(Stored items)
'''

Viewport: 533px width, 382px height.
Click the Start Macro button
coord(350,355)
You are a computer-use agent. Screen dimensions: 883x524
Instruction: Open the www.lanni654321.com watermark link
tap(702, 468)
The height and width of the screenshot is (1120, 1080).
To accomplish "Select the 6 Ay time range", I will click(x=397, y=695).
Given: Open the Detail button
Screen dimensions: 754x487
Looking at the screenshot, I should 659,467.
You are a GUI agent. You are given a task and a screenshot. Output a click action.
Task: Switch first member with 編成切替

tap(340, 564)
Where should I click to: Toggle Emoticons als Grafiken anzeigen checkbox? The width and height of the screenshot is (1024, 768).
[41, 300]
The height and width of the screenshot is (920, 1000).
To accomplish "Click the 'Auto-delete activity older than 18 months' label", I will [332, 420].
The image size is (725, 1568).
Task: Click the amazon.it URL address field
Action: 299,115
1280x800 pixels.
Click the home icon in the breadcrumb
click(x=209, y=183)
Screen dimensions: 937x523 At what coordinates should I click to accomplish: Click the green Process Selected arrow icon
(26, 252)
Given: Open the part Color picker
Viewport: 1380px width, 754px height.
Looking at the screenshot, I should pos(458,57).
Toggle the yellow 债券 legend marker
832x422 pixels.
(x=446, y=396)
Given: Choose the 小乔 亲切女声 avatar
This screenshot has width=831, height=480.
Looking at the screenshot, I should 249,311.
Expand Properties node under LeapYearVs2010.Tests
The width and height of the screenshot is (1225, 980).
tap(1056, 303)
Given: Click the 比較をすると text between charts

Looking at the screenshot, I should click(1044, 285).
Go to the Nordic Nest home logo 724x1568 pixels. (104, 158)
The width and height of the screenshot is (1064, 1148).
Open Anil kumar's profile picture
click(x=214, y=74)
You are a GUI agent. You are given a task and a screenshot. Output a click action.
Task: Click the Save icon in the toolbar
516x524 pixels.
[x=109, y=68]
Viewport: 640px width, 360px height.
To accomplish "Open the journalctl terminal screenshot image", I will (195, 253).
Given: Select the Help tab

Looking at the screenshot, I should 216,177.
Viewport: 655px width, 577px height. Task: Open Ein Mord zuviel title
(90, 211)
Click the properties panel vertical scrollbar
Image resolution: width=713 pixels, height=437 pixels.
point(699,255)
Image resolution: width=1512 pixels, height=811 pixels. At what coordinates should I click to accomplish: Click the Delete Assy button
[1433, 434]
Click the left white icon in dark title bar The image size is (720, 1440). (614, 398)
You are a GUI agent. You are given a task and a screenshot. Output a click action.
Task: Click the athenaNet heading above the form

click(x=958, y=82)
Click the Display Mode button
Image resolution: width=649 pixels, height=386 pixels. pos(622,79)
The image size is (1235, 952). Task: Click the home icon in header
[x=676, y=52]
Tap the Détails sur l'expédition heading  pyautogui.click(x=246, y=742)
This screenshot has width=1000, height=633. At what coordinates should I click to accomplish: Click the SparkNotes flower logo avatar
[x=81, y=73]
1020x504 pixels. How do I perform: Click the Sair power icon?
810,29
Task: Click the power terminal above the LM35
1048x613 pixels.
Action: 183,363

'''

THE TASK: Looking back over the data above, restate word for word the lines that begin at the line with "Go to the Nordic" and end at the line with "Viewport: 640px width, 360px height.", inclusive.

OUTPUT:
Go to the Nordic Nest home logo 724x1568 pixels. (104, 158)
The width and height of the screenshot is (1064, 1148).
Open Anil kumar's profile picture
click(x=214, y=74)
You are a GUI agent. You are given a task and a screenshot. Output a click action.
Task: Click the Save icon in the toolbar
516x524 pixels.
[x=109, y=68]
Viewport: 640px width, 360px height.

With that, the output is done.